Dataset:
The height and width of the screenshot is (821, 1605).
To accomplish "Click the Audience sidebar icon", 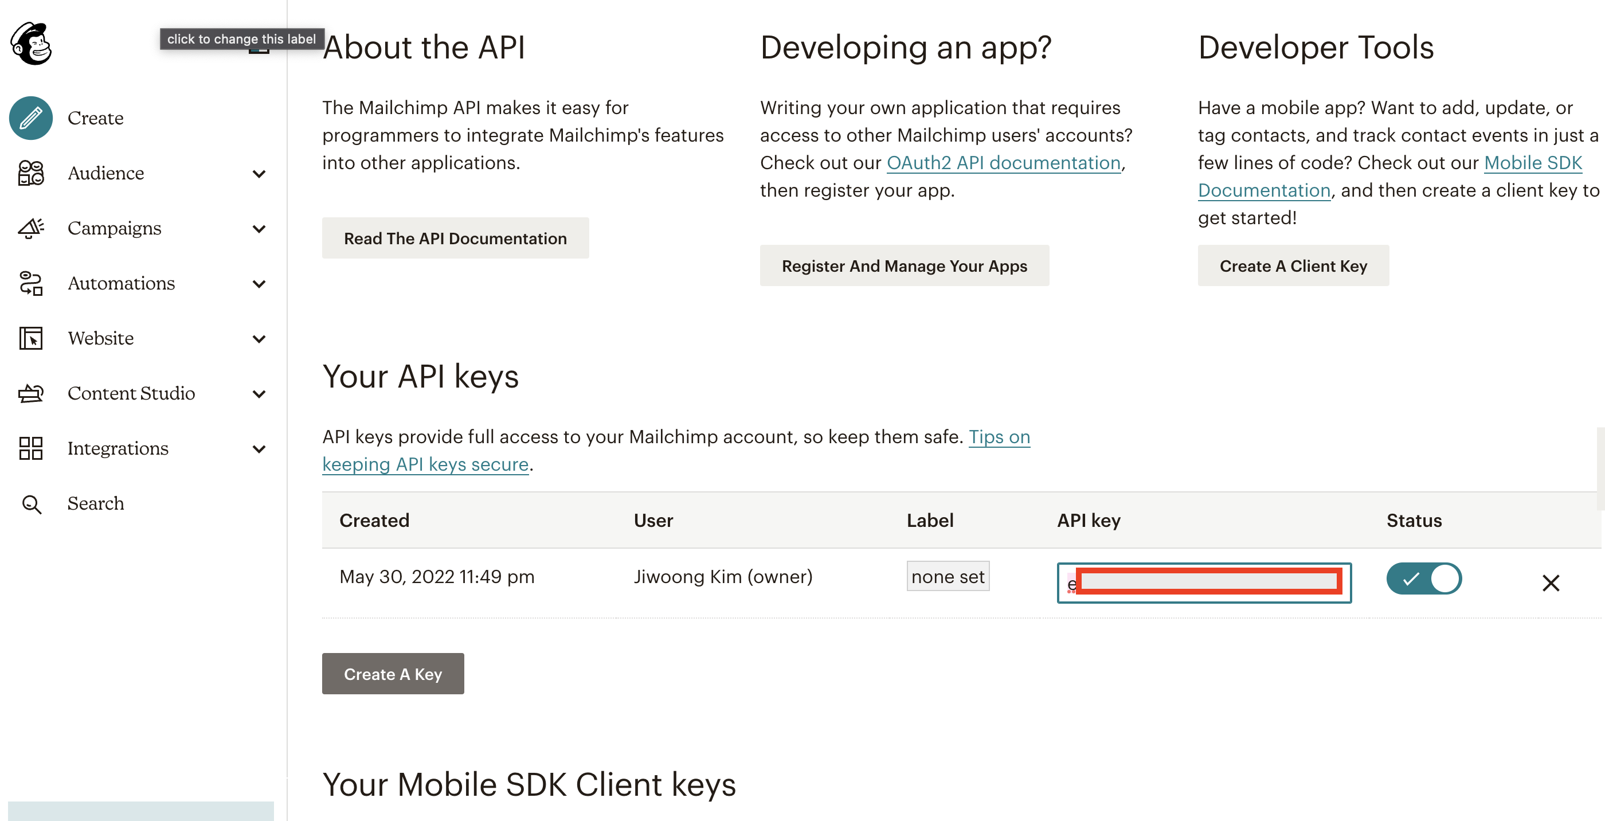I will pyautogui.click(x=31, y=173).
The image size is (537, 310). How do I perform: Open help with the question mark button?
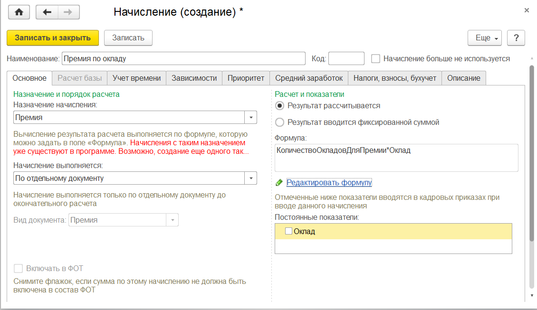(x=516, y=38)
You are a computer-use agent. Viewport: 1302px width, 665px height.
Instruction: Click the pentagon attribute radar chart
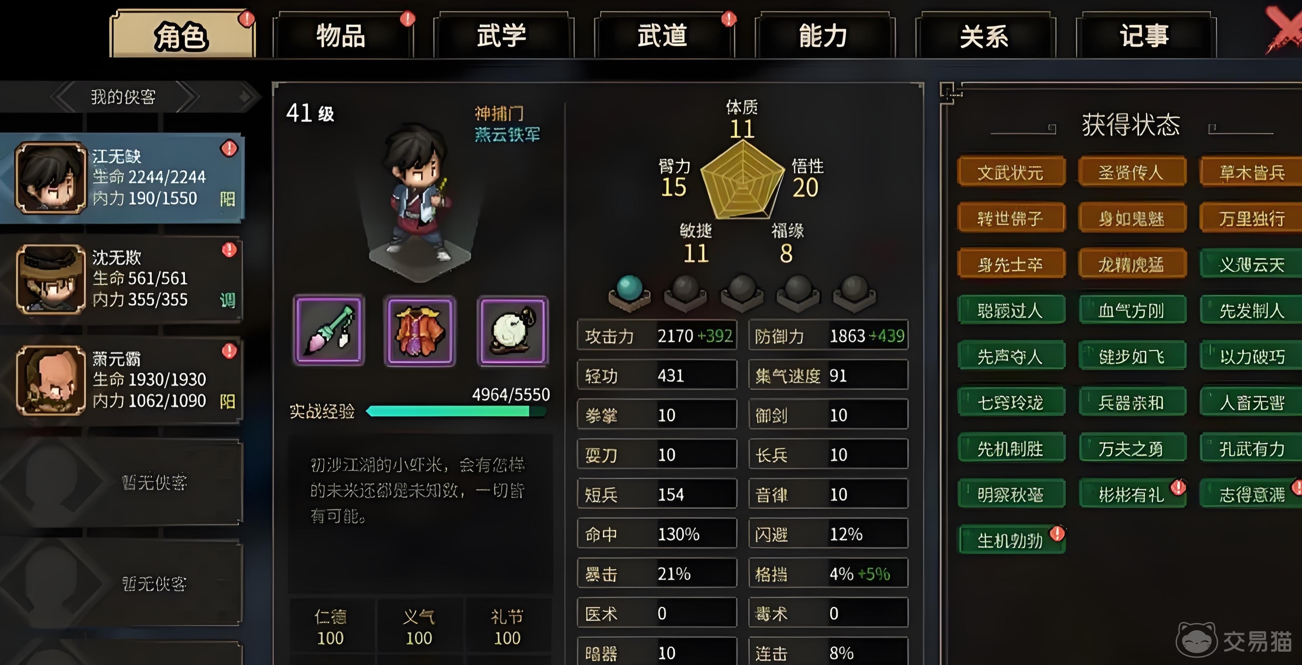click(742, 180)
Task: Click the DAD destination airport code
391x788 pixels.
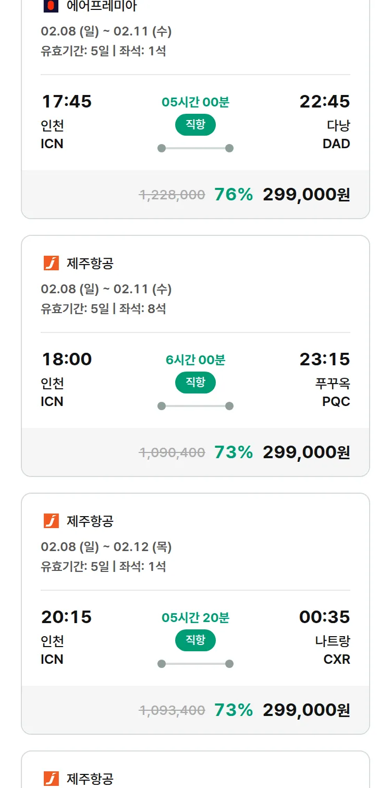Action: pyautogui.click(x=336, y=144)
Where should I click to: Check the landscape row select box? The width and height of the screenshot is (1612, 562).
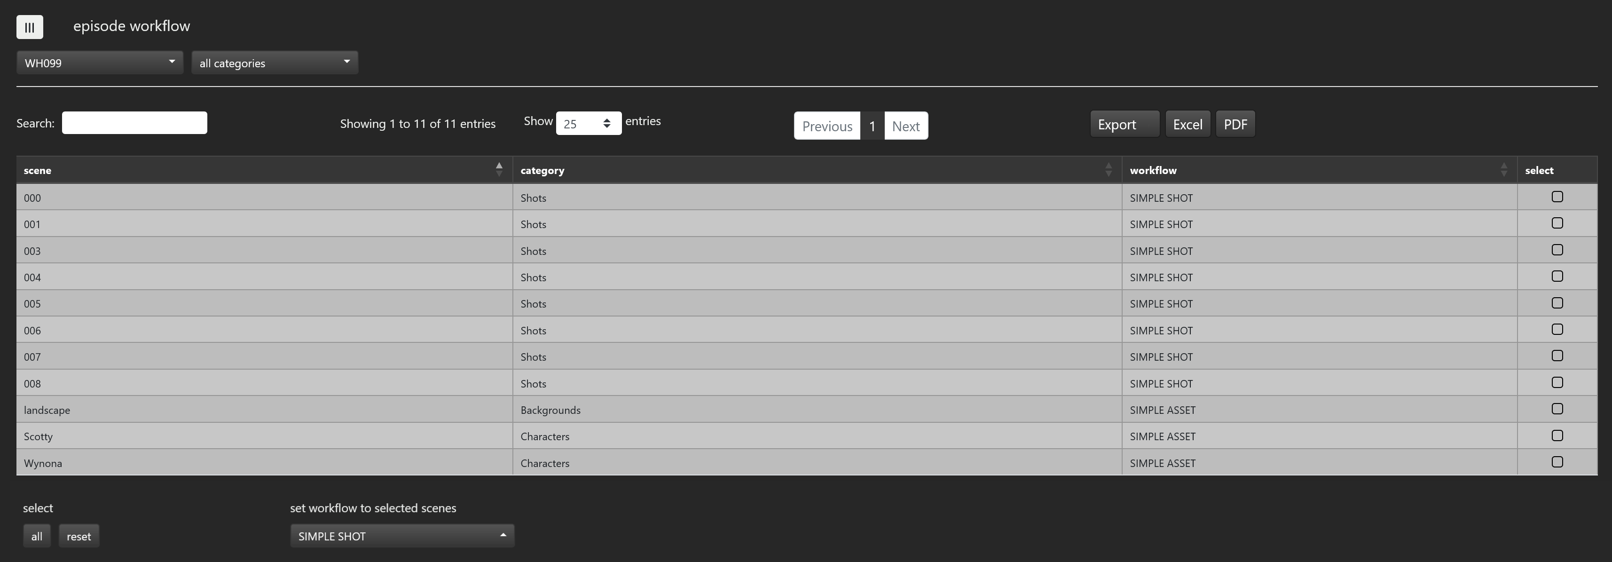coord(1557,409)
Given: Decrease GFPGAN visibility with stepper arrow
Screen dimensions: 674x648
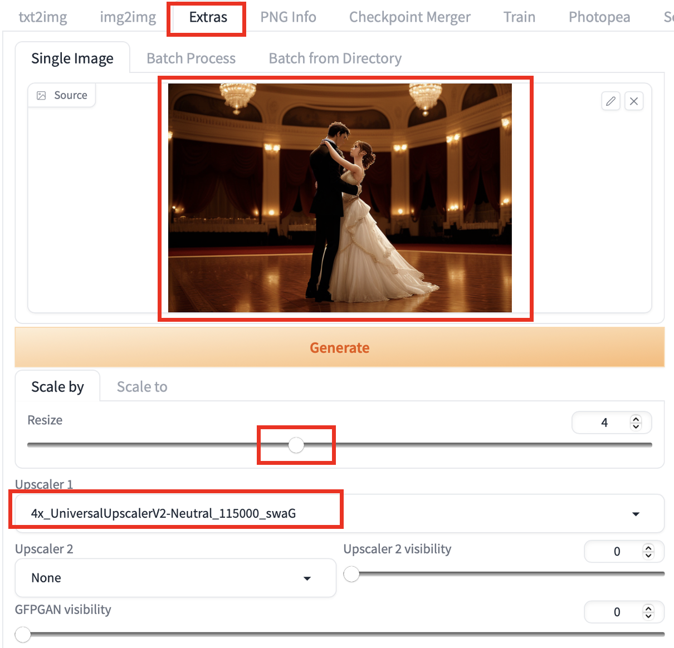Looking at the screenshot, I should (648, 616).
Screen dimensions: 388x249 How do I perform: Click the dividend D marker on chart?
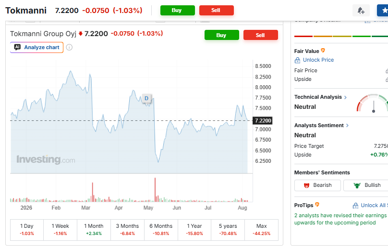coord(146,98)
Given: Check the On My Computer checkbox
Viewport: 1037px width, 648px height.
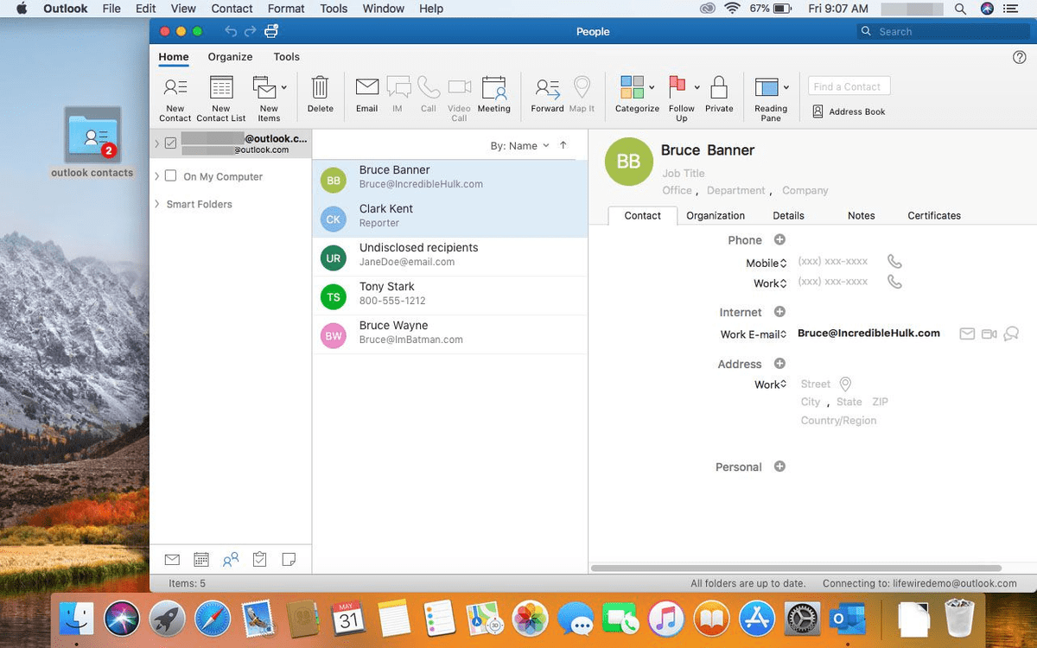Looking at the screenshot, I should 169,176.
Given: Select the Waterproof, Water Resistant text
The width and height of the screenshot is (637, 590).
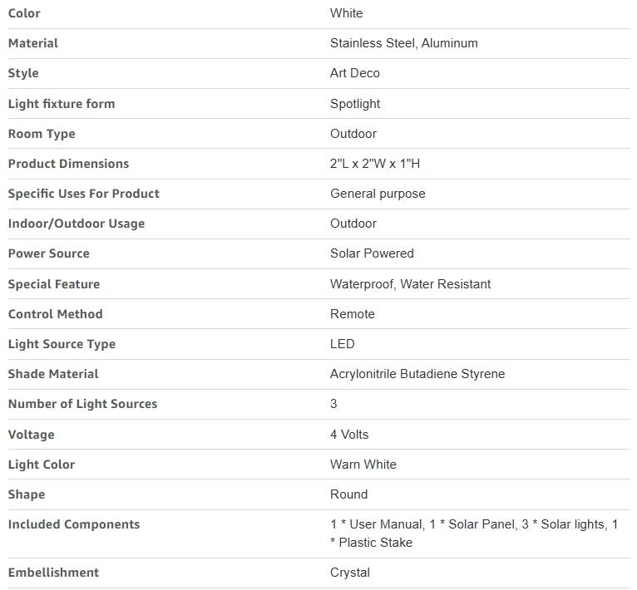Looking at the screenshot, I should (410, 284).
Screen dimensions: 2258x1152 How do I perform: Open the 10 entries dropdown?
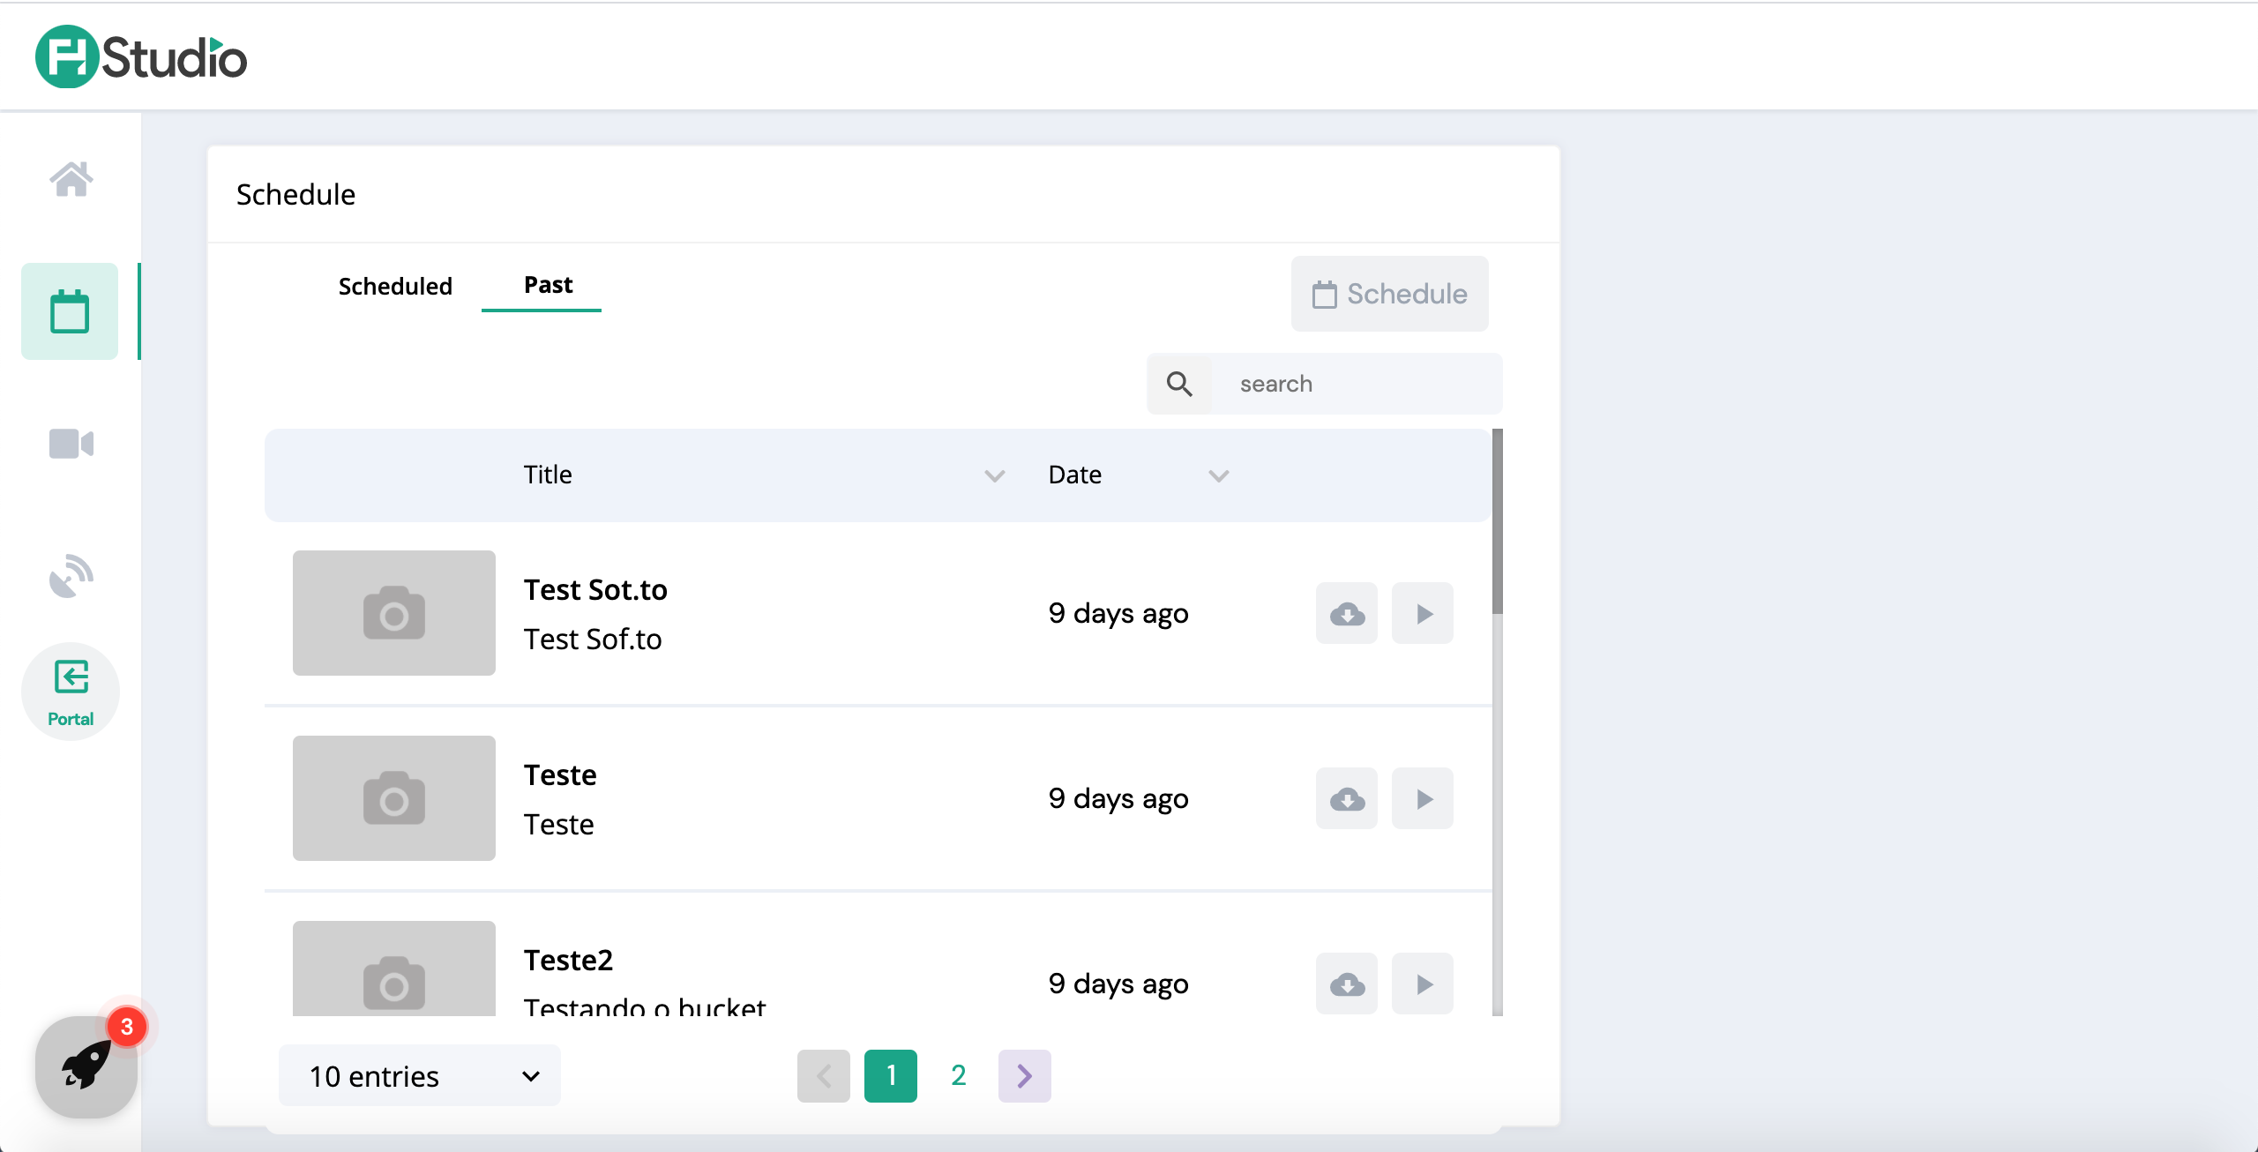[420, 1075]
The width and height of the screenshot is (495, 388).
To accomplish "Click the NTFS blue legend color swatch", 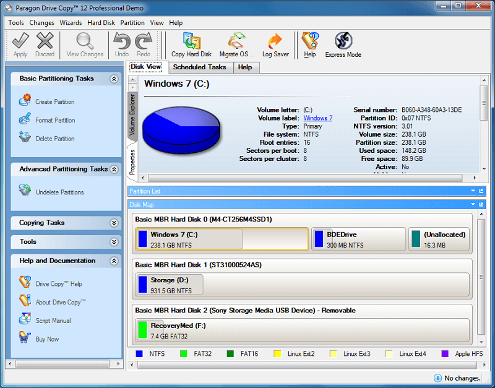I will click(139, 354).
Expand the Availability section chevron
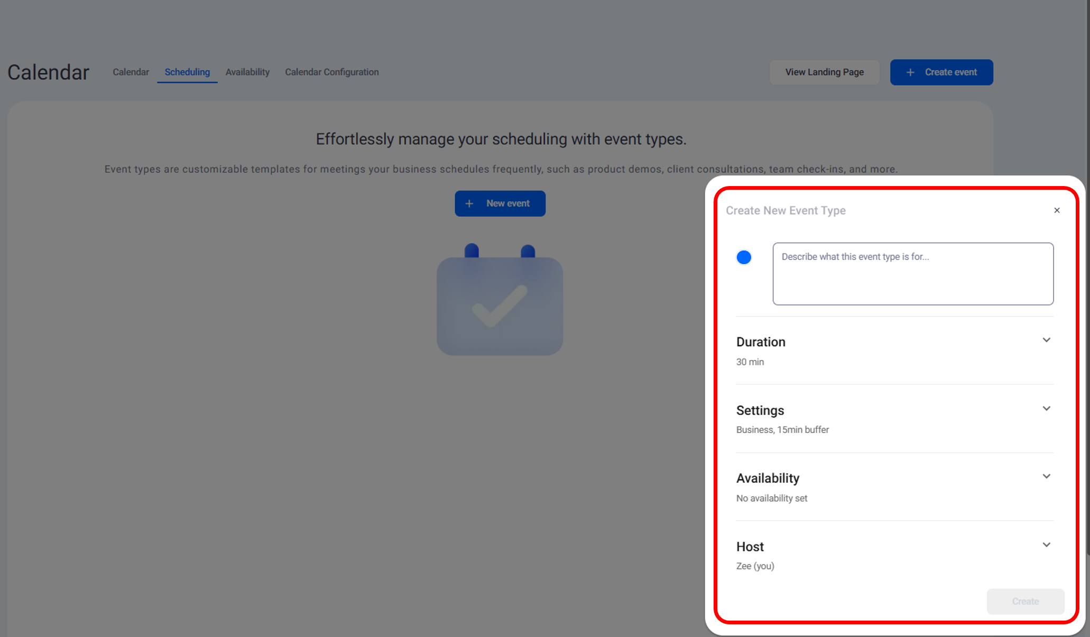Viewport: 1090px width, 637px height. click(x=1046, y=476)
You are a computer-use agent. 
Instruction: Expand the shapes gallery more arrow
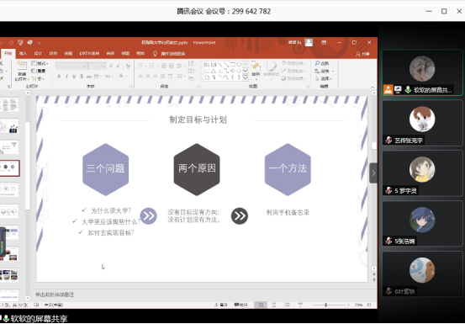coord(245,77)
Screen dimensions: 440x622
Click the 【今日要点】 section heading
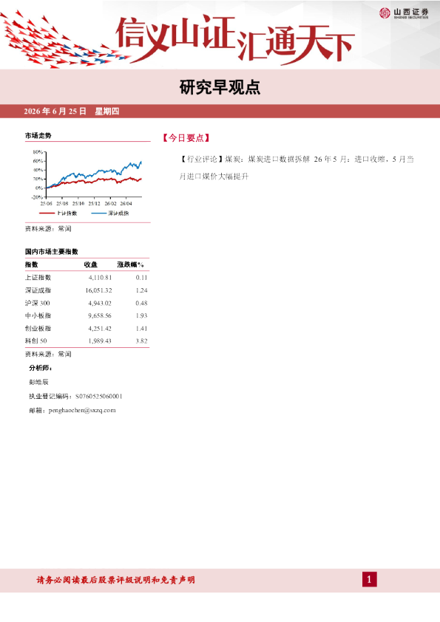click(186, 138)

Task directions: Reproduce the stretch of items from the line containing "Task: Click the DAD destination airport code" through the line containing "coord(146,98)", with "Screen dimensions" changed to "Display size" and everything else left as it is. Omit the pictures from your answer.

Written response:
Task: Click the DAD destination airport code
391x788 pixels.
Action: pyautogui.click(x=336, y=144)
Where should I click to: Check the landscape row select box? The width and height of the screenshot is (1612, 562).
coord(1557,409)
Given: Decrease GFPGAN visibility with stepper arrow
Display size: 674x648
Looking at the screenshot, I should (648, 616).
Display size: 388x249 How do I perform: Click the dividend D marker on chart?
coord(146,98)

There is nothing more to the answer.